[[ Material provided, beginning ]]

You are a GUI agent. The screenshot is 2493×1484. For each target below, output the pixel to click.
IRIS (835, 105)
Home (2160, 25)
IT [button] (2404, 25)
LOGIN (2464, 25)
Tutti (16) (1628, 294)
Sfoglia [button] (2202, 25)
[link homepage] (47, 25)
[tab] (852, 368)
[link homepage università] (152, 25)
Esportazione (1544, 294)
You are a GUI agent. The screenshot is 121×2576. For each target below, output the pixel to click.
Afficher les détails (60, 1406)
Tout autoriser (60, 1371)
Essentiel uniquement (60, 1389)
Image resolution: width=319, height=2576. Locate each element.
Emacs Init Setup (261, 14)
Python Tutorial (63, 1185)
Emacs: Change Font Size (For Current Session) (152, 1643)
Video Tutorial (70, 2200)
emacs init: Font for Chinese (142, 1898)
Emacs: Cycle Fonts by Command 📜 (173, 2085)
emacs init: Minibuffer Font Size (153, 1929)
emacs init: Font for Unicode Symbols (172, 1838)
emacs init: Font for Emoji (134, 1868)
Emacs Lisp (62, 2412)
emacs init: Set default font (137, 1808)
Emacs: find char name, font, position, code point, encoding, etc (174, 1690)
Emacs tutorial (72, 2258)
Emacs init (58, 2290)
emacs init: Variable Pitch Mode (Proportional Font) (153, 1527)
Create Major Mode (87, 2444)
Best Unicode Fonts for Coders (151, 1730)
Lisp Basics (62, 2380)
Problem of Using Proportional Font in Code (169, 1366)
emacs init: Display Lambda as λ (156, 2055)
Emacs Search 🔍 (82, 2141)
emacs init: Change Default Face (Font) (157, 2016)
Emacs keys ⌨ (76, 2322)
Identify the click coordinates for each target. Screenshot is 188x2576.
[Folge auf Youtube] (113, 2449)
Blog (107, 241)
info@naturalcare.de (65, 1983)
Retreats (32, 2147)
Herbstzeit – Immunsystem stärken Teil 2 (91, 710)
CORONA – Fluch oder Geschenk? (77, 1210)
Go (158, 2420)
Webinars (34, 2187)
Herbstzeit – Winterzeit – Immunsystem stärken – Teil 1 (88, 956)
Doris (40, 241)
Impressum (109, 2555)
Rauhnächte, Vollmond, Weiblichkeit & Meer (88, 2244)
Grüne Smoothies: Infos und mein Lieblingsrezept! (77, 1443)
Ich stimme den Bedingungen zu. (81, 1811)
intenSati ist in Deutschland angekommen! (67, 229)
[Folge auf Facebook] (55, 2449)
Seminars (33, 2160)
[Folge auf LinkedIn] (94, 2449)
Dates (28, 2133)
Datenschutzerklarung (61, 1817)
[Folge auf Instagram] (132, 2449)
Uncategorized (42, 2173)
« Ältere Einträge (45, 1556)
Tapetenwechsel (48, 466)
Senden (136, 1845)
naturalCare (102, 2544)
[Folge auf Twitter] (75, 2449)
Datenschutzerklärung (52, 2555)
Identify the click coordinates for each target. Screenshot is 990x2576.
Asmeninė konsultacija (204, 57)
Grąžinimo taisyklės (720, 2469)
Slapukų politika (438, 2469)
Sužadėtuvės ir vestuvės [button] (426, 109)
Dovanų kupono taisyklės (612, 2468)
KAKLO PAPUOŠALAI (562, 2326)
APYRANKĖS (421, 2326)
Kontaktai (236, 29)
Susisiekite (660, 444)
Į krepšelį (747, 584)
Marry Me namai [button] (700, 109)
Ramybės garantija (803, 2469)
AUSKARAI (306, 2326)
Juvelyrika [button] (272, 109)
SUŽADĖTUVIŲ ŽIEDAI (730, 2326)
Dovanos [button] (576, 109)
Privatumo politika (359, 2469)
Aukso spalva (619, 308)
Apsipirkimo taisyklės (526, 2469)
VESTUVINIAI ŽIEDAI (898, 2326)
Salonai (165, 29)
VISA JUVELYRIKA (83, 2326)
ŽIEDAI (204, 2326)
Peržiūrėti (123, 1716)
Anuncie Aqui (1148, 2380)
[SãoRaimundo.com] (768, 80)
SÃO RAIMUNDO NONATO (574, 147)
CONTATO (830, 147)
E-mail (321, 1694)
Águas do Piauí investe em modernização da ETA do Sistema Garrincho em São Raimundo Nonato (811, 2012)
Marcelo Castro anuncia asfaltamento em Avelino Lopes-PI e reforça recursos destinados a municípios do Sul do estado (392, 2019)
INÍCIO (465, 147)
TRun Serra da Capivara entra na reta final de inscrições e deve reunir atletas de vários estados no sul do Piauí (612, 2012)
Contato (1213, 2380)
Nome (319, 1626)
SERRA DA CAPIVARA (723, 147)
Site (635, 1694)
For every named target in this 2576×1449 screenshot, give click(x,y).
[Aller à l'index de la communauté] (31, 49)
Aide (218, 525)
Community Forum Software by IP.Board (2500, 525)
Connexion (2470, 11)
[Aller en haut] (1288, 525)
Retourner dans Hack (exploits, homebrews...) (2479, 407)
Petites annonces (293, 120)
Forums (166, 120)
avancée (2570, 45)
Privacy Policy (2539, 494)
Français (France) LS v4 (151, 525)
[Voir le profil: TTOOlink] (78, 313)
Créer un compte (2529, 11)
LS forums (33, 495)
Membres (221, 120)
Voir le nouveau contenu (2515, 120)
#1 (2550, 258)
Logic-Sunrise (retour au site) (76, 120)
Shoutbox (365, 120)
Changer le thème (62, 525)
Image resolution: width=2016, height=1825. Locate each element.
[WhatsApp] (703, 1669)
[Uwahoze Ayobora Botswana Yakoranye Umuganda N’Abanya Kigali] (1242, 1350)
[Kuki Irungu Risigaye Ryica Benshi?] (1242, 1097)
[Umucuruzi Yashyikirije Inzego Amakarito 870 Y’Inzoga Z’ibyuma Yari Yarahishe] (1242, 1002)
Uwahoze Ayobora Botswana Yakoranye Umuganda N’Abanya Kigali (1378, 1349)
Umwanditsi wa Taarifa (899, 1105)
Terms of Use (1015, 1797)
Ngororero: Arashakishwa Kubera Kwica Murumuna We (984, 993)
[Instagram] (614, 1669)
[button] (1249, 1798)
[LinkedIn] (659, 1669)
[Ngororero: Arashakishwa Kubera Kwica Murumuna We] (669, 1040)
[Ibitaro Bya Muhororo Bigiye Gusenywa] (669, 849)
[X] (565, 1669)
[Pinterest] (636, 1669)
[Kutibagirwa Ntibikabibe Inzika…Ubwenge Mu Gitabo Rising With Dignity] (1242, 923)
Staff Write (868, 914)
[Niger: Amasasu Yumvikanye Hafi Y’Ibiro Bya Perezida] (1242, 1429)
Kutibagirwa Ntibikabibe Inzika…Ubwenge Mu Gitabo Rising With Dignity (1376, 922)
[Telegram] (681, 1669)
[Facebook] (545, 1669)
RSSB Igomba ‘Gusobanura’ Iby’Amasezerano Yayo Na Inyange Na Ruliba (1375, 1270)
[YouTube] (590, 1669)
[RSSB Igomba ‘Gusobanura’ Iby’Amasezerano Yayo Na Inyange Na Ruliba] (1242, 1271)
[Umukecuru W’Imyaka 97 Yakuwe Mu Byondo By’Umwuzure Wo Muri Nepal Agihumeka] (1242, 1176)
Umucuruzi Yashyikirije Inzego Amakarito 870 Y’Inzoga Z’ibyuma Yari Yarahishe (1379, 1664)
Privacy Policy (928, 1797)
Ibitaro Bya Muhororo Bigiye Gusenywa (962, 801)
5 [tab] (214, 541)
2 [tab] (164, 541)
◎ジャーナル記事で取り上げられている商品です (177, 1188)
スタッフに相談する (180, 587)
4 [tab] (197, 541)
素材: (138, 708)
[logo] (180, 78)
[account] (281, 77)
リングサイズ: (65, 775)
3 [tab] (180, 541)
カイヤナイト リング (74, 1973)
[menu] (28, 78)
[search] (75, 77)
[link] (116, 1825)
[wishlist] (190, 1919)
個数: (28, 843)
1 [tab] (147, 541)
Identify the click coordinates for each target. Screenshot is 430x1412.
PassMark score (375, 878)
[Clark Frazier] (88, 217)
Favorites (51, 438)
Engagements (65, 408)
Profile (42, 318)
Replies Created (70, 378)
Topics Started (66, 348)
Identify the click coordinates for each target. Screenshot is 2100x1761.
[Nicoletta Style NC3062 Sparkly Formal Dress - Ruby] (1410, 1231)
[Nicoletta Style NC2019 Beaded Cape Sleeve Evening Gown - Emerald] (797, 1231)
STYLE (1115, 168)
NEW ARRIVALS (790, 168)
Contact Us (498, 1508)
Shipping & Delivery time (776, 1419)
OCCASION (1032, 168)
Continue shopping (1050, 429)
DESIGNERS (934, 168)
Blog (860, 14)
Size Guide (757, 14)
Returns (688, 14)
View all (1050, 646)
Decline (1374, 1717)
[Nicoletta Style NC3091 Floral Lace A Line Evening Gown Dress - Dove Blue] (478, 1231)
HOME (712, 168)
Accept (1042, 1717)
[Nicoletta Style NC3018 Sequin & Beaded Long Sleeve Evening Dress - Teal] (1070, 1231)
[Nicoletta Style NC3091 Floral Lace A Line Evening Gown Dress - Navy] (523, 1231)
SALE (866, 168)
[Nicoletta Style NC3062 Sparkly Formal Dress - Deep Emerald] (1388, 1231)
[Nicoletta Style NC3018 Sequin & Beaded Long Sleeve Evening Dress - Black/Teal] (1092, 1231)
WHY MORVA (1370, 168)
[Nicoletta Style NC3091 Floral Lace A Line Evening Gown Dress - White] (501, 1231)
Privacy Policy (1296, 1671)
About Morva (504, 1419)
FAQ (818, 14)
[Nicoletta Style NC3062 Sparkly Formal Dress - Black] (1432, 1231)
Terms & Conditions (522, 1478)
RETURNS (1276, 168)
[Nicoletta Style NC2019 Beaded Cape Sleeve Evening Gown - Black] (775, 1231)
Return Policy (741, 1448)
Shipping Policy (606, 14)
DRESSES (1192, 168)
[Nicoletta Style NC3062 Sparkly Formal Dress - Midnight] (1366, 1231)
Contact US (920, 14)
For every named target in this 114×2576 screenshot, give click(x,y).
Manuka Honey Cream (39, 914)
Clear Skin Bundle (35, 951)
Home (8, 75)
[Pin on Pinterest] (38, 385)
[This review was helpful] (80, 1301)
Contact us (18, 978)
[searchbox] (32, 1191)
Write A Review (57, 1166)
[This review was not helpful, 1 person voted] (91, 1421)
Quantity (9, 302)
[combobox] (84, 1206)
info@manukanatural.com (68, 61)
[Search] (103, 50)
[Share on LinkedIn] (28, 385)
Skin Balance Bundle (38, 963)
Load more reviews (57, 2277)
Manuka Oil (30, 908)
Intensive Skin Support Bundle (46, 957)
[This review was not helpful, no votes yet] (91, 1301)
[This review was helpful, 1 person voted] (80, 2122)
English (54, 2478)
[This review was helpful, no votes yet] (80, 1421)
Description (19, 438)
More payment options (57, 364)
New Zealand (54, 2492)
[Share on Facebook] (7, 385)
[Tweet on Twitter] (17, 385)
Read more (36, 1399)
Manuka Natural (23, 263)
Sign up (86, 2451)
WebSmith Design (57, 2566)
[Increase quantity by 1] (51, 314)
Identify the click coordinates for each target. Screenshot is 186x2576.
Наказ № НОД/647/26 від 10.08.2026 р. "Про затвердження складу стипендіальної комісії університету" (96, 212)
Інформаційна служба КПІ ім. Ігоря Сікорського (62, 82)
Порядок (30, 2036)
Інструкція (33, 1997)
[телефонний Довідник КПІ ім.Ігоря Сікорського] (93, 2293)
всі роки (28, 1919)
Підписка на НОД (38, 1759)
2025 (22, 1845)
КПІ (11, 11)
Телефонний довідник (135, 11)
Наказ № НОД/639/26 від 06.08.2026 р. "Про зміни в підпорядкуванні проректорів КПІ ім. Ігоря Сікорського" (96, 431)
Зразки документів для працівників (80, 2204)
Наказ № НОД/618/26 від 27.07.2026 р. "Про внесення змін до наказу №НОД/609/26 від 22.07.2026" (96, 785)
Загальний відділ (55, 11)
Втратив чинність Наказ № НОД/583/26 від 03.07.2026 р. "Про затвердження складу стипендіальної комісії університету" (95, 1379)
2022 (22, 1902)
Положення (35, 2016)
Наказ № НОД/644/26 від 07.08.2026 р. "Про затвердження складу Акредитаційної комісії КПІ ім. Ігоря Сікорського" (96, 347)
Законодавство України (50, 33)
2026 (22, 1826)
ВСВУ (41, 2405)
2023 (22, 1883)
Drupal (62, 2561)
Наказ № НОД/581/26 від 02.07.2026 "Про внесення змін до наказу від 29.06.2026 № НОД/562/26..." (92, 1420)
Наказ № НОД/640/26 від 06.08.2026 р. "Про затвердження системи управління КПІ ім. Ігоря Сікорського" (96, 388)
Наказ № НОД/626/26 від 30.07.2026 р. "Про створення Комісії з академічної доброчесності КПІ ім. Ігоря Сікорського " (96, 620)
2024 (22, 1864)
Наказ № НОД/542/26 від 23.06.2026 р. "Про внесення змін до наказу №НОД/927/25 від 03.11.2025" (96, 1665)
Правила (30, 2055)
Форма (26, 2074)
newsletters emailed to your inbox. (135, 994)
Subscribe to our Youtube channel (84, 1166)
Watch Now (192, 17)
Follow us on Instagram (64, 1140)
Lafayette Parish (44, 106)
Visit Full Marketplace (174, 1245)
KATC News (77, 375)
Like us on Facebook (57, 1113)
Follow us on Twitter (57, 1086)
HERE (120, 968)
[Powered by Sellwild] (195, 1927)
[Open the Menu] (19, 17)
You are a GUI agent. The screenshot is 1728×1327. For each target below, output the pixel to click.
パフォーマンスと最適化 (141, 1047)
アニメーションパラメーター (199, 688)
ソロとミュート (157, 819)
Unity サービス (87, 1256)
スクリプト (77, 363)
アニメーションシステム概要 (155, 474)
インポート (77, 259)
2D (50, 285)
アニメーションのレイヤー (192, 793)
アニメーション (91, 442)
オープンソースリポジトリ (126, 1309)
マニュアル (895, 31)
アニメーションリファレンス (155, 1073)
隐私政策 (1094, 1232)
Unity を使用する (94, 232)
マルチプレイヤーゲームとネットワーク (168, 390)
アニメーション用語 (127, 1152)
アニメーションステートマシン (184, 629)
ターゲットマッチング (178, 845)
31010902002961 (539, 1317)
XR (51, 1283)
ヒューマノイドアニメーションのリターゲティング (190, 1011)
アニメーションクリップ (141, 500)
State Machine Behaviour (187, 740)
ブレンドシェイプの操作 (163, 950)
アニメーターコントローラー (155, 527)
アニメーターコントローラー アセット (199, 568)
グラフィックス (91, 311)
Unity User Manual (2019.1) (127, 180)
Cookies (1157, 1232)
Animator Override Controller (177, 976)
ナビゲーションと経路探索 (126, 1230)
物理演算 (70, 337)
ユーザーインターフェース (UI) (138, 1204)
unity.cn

[[ Material provided, end ]]

Work request:
As listed above, the lines from the line with "[Ngororero: Arashakishwa Kubera" to the line with "Screenshot is 430x1412." are to be echoed exactly, with both ends included and nothing added.

Solution for this problem:
[Ngororero: Arashakishwa Kubera Kwica Murumuna We] (669, 1040)
[Ibitaro Bya Muhororo Bigiye Gusenywa] (669, 849)
[X] (565, 1669)
[Pinterest] (636, 1669)
[Kutibagirwa Ntibikabibe Inzika…Ubwenge Mu Gitabo Rising With Dignity] (1242, 923)
Staff Write (868, 914)
[Niger: Amasasu Yumvikanye Hafi Y’Ibiro Bya Perezida] (1242, 1429)
Kutibagirwa Ntibikabibe Inzika…Ubwenge Mu Gitabo Rising With Dignity (1376, 922)
[Telegram] (681, 1669)
[Facebook] (545, 1669)
RSSB Igomba ‘Gusobanura’ Iby’Amasezerano Yayo Na Inyange Na Ruliba (1375, 1270)
[YouTube] (590, 1669)
[RSSB Igomba ‘Gusobanura’ Iby’Amasezerano Yayo Na Inyange Na Ruliba] (1242, 1271)
[Umukecuru W’Imyaka 97 Yakuwe Mu Byondo By’Umwuzure Wo Muri Nepal Agihumeka] (1242, 1176)
Umucuruzi Yashyikirije Inzego Amakarito 870 Y’Inzoga Z’ibyuma Yari Yarahishe (1379, 1664)
Privacy Policy (928, 1797)
Ibitaro Bya Muhororo Bigiye Gusenywa (962, 801)
5 [tab] (214, 541)
2 [tab] (164, 541)
◎ジャーナル記事で取り上げられている商品です (177, 1188)
スタッフに相談する (180, 587)
4 [tab] (197, 541)
素材: (138, 708)
[logo] (180, 78)
[account] (281, 77)
リングサイズ: (65, 775)
3 [tab] (180, 541)
カイヤナイト リング (74, 1973)
[menu] (28, 78)
[search] (75, 77)
[link] (116, 1825)
[wishlist] (190, 1919)
個数: (28, 843)
1 [tab] (147, 541)
Identify the click coordinates for each target. Screenshot is 430x1412.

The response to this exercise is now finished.